Abstract

The modified 5-factor frailty index (mFI-5) is a prognostic tool based on five comorbidities from the American College of Surgeons (ACS) National Surgical Quality Improvement Program (NSQIP) database-hypertension, congestive heart failure, chronic obstructive pulmonary disease (COPD), diabetes, and non-independent functional status. Our study investigates the mFI-5 index's ability to predict morbidity, length of stay (LOS), and discharge destination in geriatric patients undergoing inguinal hernia repairs, as well as assesses the interplay of baseline functional status. Patients aged ≥ 65years who underwent inguinal or femoral hernia repairs from the 2018-2020 NSQIP database were studied. Separate analyses were performed for emergent and elective cohorts.
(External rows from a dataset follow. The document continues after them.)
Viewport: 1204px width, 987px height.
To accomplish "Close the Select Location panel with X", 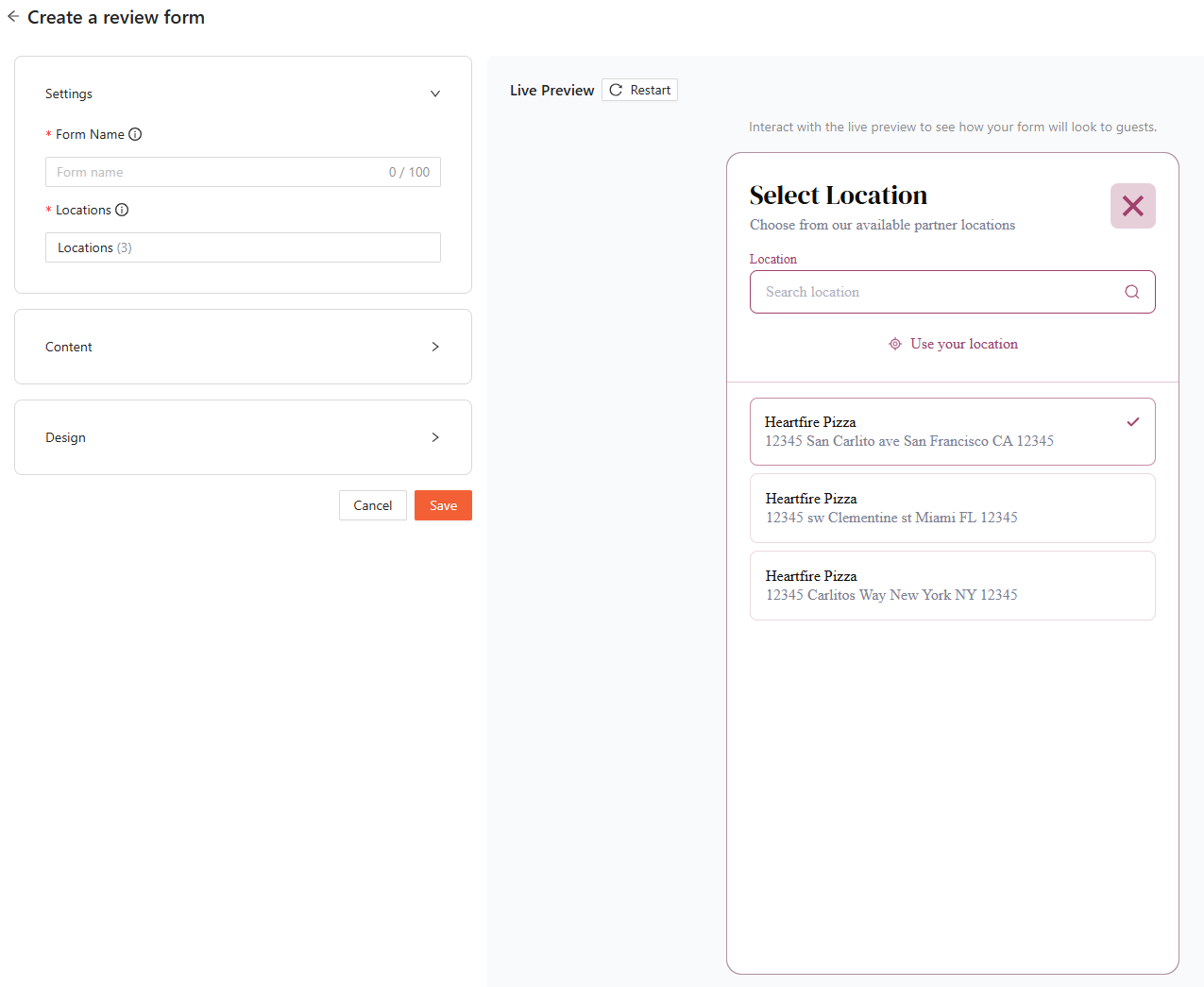I will pyautogui.click(x=1132, y=206).
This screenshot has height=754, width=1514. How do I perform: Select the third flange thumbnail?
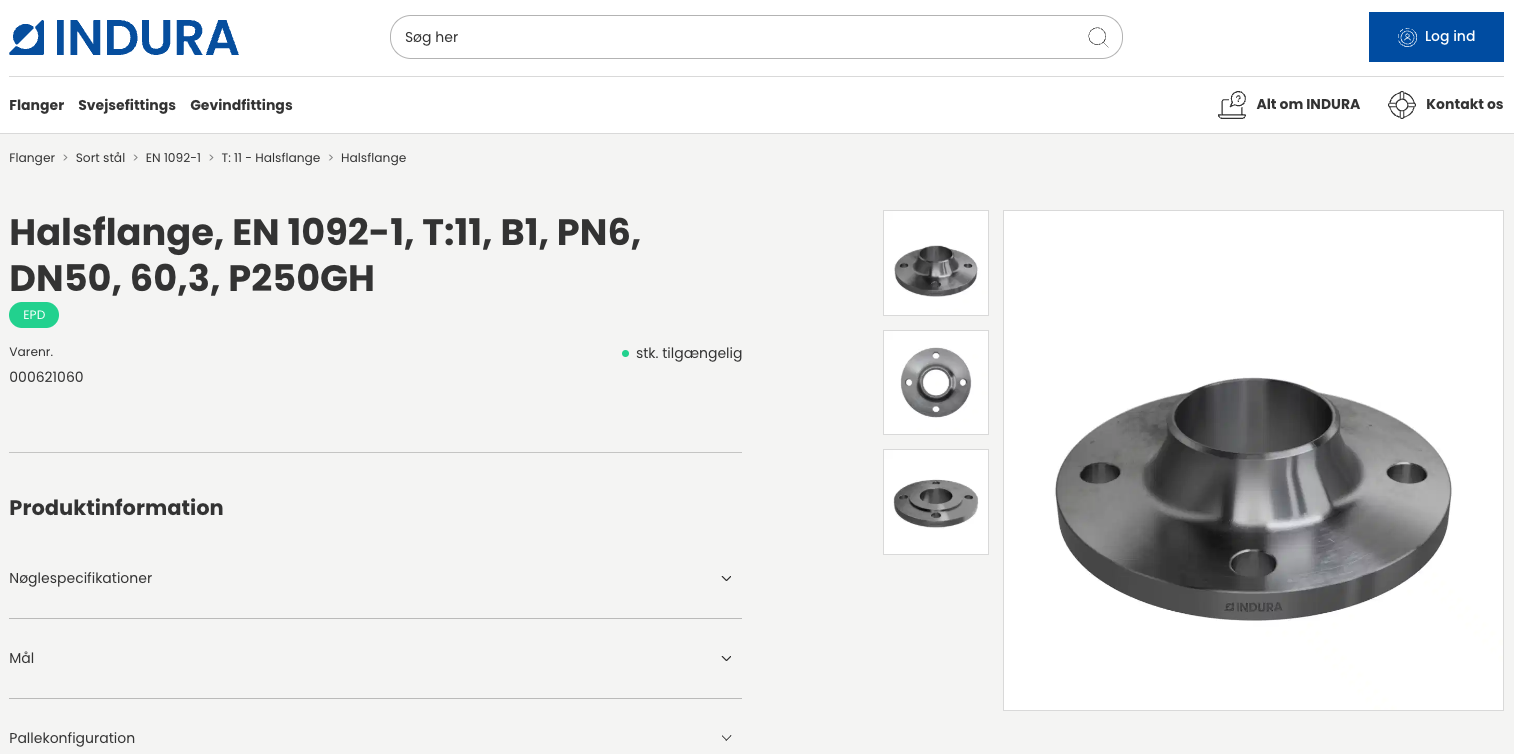click(936, 502)
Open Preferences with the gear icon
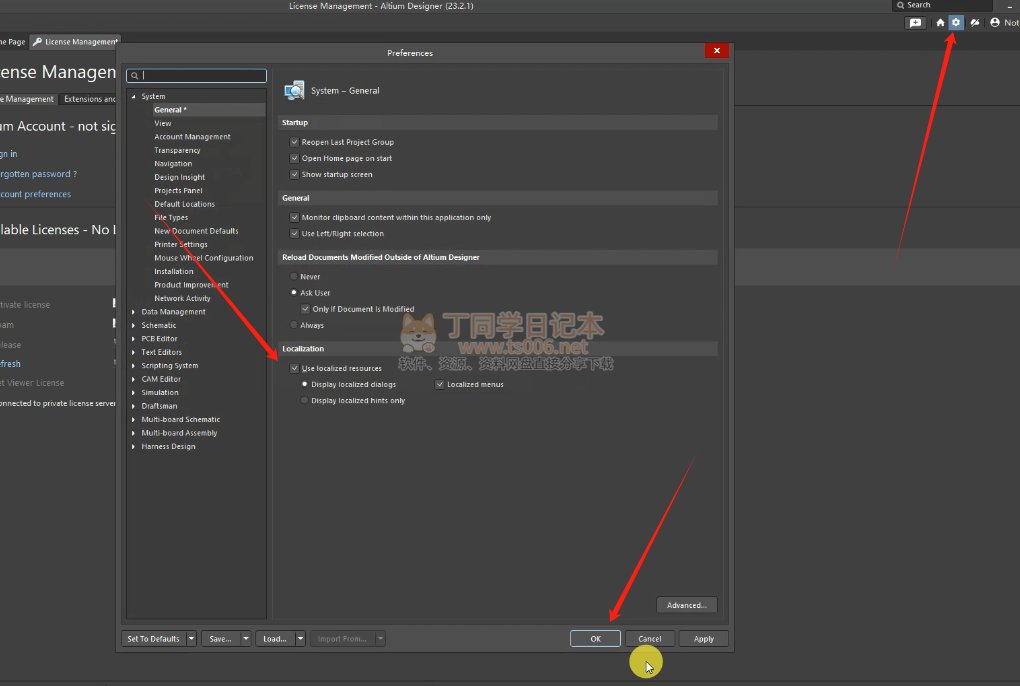This screenshot has width=1020, height=686. 956,23
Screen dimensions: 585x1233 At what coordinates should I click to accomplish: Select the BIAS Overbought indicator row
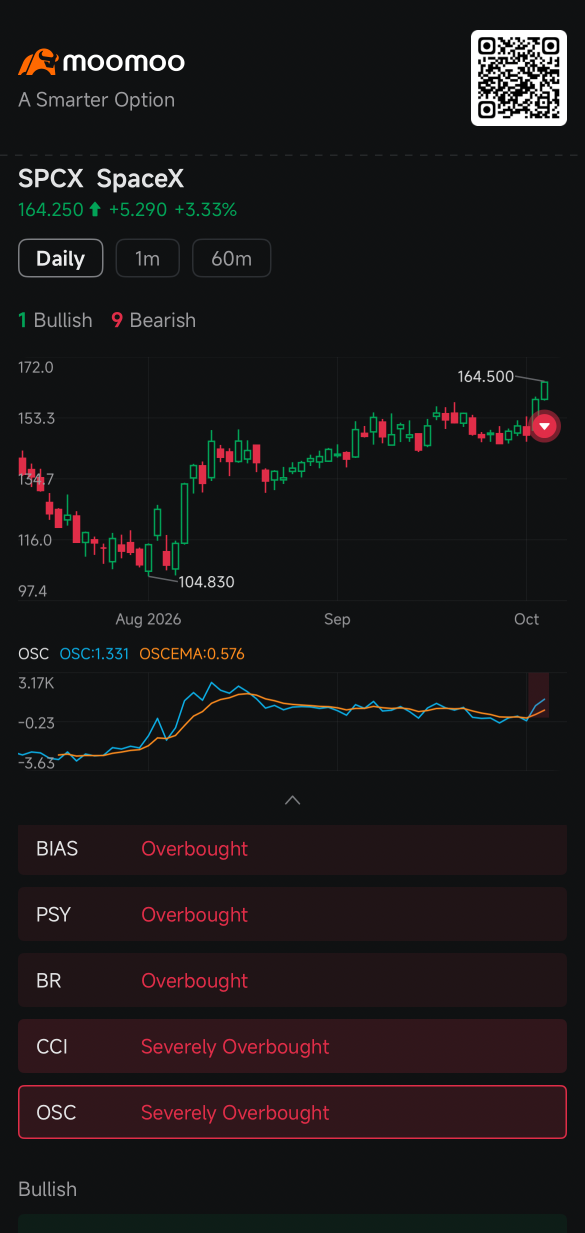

Stratification was performed according to the sum of mFI-5 variables: mFI = 0, mFI = 1, mFI ≥ 2. A total of 41,897 consisted of 92.9% elective and 7.1% emergent cases. The sample was 37.8% mFI = 0, 47.2% mFI = 1, and 15.0% mFI ≥ 2. Median age was 73 (IQR 68-78). Of emergent mFI ≥ 2 cases, 24.2% had non-independent functional status, versus only 4.8% in elective cases. Area under the curve was calculated for emergent and elective groups, including mortality (0.86, 0.80), pneumonia (0.82, 0.77), discharge destination not home (0.78, 0.73), prolonged LOS (0.69, 0.66), and infection (0.71, 0.62). Of index variables, dependent functional status was correlated with increased complications in elective and emergent cohorts, while COPD was significant in elective cases (OR > 2.0, p < 0.05). The mFI-5 is predictive of complications in geriatric inguinal hernia repairs, especially in emergent cases. Frail patients with non-independent functional status are most at risk and, thusrequire proactive and watchful perioperative care.